Speciale Salone del Mobile e Zona Tortona
Nata dall'esperienza dei ristoranti Bice la nuova location punta il suo sguardo soprattutto sulla contemporaneità del Made in Italy.
"Un ingrediente chiave di questo progetto" conferma Federico Delrosso "è il richiamo alla città italiana nota in tutto il mondo per la sua capacità di lanciare idee e tendenze. Parlo di Milano, del design che qui ha trovato grandi interpreti e penso anche al rito dell'aperitivo nato qui, ma con molti estimatori anche all'estero. Nel CafèB ho voluto ricreare appunto questa atmosfera della socialità milanese, progettando spazi aperti e poco strutturati, come le famose "terrazze" che hanno ospitato i più noti aperitivi ed eventi internazionali, a Milano e in altre città italiane. Per il CafèB abbiamo quindi creato spazi e arredi che lasciassero libero lo sguardo, proprio per dare l'idea di un'apertura e di una fluidità estrema."
"Volevo ricreare un'atmosfera italiana realistica, senza alcuna concessione al facile folcklore e soprattutto lontana da stereotipi superati. Visto che la cucina, il gusto e il design italiani sono i cardini del nuovo made in Italy, ho deciso di lavorare sull'armonia tra contenitore (gli spazi) e contenuti (la cucina italiana). Neutralizzando fortemente gli spazi, con tonalità di marroni scuri e beige caldi contrapposti a superfici chiare ma fredde, ho creato la palette cromatica che, secondo me, offre la migliore cornice alla cucina italiana, così ricca di colori."
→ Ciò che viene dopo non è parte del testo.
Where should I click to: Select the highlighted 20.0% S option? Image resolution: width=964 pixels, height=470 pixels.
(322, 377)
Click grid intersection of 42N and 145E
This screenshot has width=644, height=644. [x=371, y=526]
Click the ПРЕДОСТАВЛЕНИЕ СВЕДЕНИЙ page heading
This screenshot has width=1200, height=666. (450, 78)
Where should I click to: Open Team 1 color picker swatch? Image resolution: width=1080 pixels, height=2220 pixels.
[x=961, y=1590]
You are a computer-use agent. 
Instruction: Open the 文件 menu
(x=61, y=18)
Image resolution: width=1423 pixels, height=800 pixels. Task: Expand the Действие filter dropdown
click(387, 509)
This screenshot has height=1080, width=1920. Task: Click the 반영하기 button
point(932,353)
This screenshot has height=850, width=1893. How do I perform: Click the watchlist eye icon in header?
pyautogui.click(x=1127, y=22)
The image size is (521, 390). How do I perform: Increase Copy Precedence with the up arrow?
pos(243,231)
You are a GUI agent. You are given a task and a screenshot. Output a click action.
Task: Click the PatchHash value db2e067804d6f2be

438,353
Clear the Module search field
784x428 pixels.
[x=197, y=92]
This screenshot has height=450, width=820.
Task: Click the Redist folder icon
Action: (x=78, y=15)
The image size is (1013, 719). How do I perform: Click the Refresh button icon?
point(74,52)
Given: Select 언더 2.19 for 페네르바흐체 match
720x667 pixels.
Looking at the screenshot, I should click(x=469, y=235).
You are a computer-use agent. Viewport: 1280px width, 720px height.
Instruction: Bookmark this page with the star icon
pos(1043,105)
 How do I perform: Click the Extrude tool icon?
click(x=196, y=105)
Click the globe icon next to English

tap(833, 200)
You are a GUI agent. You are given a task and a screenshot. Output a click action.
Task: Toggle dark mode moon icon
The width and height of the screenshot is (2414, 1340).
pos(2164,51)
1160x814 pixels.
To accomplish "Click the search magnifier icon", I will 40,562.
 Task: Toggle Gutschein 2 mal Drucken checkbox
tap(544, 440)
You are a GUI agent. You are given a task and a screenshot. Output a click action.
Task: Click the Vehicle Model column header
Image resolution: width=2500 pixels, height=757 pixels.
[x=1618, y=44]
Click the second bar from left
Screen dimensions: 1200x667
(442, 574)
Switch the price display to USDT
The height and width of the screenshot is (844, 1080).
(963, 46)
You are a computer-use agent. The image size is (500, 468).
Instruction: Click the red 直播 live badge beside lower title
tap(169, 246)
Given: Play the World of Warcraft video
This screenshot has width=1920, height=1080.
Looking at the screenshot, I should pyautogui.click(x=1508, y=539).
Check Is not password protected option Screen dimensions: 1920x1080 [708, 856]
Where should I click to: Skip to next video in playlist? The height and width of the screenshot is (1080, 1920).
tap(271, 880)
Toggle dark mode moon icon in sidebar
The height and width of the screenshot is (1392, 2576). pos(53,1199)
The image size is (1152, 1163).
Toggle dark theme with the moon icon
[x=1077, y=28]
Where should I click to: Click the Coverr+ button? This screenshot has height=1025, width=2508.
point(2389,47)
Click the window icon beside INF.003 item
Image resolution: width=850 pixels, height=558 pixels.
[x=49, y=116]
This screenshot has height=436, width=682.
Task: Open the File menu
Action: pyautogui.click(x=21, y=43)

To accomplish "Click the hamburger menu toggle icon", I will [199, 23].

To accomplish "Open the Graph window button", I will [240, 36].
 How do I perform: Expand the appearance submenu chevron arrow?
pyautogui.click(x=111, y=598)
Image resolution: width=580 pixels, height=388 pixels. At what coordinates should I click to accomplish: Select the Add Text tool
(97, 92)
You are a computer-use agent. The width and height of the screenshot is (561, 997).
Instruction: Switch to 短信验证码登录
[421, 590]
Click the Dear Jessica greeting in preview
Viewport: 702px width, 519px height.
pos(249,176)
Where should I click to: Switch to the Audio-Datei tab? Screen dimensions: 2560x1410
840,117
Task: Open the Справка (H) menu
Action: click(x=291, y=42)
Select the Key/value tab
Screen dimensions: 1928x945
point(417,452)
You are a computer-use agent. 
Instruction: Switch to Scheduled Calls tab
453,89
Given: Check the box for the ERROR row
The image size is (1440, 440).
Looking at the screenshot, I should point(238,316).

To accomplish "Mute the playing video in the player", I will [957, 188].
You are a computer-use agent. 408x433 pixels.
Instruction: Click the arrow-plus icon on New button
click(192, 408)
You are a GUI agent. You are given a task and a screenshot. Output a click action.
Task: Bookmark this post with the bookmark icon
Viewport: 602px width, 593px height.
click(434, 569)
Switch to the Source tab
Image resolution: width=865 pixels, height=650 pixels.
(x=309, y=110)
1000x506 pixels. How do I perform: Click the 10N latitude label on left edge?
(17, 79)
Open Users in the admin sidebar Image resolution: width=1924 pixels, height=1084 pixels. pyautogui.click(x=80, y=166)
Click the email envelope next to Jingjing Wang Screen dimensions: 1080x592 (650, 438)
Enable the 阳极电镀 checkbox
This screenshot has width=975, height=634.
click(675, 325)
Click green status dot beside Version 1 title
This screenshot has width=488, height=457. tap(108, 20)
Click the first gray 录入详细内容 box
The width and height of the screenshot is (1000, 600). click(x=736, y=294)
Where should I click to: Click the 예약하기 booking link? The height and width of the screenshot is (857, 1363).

"Il CafèB ha una struttura diffusa, perché apre il suo ingresso con un portico di memoria mediterranea, affacciato sulla 54a strada. Qui gli ospiti sono protetti da leggere quinte realizzate con canne flessibili in resina bianca. Lo sviluppo principale del ristorante è al piano terra ma il CafèB ha un alterego nel roof dello stesso edificio, l'hotel Indigo a Chelsea, che abbiamo battezzato SkyB. E' uno spazio più informale e destrutturato ed è stato concepito come una piccola piazza italiana che, dall'alto del 18° piano, si affaccia sulla grande Mela. Qui abbiamo liberato lo sguardo degli ospiti ribassando l'orizzonte degli arredi per offrire integra la splendida vista sullo skyline newyorkese.
La collezione di sedute Contamina (disegnata nel 2009 per il brand italiano Extra) si è rivelata ideale per questo progetto perché ha dei volumi scultorei e importanti, ma una presenza esteticamente poco invasiva. Nello SkyB abbiamo creato anche angoli più soft con le nuove chaise longue disegnate appositamente per questa location ma che entreranno in produzione sempre per Extra.
Abbiamo collaborato strettamente con questo brand perché volevamo che oltre alle pietanze dello chef italiano ogni dettaglio del progetto parlasse italiano. E così dalle lampade di Davide Groppi, al contractor che ha realizzato i lavori, tutto è Made in Italy. Anche la collezione di foto in bianco e nero che corre lungo le pareti dei due ambienti.
E' l'elemento che ho scelto per "scaldare" l'immaginario degli ospiti. Le foto raccontano storie e memorie di un'Italia bella ed elegante, ma mostrano anche visioni inaspettate. All'ingresso, per esempio, c'è una gigantografia che ha ingannto molti: è la vista dall'alto di una grande città. Al primo impatto sembrerebbe NewYork e invece è proprio Milano" come ha spiegato Federico Delrosso.